- PROBLEM
Return every line below in which "chart" appears.

- INFORMATION SHOWN
____________________
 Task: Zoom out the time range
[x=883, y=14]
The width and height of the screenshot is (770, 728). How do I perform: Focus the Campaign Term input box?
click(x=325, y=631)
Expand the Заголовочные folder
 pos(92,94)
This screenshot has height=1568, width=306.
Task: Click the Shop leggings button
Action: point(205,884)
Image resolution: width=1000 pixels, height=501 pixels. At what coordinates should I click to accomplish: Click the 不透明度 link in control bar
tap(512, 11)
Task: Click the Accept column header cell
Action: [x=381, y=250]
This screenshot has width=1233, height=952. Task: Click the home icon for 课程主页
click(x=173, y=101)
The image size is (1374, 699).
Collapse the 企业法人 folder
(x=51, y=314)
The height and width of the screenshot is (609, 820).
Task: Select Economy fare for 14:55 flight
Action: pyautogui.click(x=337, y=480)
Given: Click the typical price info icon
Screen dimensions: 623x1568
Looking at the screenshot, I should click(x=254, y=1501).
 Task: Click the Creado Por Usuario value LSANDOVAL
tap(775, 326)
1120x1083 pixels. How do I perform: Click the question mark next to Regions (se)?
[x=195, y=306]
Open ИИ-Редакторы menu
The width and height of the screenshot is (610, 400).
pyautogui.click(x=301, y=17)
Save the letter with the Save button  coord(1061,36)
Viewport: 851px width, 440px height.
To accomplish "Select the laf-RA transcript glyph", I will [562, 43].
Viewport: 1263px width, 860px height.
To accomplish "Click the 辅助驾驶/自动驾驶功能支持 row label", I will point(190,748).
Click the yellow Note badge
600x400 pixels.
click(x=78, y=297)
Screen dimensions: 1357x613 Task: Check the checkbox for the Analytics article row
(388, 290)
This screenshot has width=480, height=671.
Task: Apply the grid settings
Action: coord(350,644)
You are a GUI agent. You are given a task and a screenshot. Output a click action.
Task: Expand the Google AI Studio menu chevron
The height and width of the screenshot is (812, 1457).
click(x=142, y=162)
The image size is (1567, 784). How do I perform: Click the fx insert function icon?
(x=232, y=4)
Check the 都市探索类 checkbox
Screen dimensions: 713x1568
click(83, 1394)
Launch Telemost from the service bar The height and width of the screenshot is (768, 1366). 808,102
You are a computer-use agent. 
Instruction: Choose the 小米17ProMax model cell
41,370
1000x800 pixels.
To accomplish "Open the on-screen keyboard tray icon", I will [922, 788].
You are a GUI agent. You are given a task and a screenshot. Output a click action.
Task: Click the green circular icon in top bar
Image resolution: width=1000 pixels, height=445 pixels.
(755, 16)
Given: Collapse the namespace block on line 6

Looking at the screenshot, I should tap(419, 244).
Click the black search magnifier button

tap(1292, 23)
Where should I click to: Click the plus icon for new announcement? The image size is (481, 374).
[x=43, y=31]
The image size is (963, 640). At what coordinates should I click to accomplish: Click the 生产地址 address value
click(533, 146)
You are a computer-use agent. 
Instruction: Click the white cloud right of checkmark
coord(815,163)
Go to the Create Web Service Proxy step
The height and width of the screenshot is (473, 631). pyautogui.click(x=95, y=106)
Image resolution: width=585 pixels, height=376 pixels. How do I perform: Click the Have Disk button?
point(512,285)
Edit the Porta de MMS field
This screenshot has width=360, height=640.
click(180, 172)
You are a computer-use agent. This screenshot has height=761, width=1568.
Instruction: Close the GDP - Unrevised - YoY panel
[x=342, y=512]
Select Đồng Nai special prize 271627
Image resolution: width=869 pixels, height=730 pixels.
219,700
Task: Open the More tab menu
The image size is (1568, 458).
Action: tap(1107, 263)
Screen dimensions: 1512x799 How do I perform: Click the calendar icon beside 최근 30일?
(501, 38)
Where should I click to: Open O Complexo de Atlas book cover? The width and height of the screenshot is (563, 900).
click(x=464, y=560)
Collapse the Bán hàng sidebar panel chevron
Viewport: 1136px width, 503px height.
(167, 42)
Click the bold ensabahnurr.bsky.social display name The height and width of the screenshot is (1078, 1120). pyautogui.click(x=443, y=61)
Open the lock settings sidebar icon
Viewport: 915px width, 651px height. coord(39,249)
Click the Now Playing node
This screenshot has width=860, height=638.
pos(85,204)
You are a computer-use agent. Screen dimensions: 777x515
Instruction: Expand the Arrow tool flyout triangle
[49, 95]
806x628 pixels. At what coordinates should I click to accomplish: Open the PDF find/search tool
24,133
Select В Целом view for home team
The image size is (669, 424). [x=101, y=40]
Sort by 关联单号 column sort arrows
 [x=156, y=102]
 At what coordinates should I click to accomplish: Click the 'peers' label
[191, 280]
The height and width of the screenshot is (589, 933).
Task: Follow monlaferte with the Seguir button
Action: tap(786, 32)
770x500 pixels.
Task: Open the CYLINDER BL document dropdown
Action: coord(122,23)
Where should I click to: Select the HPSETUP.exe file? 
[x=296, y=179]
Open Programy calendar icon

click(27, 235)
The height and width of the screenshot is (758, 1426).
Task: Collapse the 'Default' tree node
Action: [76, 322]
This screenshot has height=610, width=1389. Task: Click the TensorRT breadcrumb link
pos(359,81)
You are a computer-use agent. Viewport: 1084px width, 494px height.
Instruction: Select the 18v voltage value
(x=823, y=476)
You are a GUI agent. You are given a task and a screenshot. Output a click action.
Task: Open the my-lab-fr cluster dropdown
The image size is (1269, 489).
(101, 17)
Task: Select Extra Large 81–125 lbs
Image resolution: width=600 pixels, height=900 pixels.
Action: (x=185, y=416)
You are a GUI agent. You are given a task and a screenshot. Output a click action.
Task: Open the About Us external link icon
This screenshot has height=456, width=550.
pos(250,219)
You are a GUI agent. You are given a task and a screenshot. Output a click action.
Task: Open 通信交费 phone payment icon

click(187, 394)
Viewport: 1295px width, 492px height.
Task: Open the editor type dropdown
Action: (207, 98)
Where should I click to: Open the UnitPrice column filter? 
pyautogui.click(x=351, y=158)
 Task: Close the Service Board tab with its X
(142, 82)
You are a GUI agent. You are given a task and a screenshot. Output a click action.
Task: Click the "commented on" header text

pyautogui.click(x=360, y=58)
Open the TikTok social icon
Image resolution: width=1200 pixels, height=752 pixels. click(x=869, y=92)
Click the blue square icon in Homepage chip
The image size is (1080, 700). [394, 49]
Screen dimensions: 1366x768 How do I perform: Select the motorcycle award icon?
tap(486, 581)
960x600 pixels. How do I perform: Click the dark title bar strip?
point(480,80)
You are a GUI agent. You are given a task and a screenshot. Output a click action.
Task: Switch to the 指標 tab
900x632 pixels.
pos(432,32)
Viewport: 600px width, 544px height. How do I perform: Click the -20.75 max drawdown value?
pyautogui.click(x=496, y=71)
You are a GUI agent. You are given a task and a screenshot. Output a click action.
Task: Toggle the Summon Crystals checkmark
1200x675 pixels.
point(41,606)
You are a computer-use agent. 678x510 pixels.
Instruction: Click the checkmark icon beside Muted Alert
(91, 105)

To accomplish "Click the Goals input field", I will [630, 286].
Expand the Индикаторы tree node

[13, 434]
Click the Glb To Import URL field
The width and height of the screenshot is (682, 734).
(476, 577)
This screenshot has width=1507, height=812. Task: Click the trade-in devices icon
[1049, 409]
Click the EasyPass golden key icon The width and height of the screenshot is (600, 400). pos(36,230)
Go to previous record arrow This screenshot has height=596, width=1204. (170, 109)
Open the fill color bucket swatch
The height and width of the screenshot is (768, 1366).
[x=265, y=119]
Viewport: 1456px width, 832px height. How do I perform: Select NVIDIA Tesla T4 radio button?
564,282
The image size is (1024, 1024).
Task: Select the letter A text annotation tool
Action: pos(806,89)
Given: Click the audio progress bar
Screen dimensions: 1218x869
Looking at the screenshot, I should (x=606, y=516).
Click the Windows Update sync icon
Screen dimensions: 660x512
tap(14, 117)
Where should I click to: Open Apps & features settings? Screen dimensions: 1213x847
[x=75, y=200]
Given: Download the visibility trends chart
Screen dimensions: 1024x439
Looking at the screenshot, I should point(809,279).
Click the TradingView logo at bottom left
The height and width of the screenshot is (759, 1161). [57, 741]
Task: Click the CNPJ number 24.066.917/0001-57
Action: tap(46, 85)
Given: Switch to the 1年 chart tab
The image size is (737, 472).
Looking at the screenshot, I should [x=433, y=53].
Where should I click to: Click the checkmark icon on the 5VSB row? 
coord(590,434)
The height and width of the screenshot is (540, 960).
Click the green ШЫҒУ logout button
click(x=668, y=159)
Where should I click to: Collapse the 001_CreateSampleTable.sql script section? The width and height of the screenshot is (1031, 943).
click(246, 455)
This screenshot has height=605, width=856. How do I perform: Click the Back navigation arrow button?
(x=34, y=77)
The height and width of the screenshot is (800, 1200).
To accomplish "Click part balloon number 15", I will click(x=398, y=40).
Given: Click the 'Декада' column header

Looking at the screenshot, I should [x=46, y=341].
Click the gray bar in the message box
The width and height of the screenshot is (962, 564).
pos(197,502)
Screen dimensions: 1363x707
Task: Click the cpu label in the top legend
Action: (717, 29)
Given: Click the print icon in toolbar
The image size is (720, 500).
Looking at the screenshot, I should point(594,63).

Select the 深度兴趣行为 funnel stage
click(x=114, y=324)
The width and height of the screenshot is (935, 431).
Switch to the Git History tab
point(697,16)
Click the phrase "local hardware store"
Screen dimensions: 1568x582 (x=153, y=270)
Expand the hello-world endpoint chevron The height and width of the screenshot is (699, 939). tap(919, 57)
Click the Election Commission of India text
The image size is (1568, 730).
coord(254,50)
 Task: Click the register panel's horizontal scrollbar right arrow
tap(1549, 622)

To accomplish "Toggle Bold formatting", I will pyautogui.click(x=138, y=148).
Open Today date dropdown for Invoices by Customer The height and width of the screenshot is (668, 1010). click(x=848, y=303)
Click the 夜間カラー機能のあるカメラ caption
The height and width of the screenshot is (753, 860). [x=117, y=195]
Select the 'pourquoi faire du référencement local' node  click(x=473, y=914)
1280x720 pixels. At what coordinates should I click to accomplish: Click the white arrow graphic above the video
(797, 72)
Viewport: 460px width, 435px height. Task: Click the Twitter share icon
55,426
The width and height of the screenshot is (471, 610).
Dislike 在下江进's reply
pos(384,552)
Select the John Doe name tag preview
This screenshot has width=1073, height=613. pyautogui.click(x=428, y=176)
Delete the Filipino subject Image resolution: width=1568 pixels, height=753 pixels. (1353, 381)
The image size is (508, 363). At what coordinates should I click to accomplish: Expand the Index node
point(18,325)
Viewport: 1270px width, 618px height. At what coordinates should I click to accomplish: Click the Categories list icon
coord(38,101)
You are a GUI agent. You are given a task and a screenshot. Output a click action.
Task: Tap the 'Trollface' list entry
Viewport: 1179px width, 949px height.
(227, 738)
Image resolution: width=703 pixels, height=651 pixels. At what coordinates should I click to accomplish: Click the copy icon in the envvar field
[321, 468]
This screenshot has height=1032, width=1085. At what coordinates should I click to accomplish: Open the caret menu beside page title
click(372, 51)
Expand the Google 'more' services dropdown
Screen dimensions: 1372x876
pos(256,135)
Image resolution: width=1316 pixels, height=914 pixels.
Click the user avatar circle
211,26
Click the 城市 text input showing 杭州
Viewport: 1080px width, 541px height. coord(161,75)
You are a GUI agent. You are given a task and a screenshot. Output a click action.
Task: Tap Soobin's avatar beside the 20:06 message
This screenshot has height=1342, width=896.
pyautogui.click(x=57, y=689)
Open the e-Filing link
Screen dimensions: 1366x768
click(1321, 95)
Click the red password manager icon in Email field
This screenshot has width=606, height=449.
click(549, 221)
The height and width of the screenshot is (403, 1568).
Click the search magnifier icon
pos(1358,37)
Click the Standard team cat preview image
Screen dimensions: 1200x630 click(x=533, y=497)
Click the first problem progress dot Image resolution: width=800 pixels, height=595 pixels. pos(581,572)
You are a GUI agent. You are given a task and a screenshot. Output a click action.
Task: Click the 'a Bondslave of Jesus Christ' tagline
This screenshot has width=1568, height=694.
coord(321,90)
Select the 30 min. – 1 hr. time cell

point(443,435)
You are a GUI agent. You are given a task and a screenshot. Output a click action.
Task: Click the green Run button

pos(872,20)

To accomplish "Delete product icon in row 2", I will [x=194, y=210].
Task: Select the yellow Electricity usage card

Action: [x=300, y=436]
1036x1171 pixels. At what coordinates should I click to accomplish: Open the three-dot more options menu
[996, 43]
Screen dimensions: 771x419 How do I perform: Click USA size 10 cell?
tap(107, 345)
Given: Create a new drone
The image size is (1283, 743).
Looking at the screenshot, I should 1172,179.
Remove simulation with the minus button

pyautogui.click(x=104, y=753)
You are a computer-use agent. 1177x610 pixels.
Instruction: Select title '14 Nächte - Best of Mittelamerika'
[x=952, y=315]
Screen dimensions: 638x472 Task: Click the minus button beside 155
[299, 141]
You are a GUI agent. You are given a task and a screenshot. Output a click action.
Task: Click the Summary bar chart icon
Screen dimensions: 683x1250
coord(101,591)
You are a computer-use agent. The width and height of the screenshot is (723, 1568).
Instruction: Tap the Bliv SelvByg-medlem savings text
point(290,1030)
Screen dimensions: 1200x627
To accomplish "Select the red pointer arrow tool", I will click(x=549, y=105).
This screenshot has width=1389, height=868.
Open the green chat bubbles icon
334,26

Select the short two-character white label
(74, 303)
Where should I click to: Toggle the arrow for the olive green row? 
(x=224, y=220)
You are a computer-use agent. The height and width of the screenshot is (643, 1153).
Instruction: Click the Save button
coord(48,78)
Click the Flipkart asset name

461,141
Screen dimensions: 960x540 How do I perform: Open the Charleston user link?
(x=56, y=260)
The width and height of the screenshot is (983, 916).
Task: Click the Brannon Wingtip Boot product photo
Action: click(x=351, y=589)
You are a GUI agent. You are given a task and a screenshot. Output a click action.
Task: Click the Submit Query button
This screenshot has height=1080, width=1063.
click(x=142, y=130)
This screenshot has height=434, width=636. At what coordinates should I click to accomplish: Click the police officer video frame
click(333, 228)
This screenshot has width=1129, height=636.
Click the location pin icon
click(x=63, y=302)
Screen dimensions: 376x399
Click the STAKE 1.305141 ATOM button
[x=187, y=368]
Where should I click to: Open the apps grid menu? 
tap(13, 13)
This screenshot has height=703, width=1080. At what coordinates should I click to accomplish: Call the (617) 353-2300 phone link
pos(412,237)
____________________
- TASK RESPONSE
Given: Download the visibility trends chart
Given: Switch to the 1年 chart tab
Task: Click the Summary bar chart icon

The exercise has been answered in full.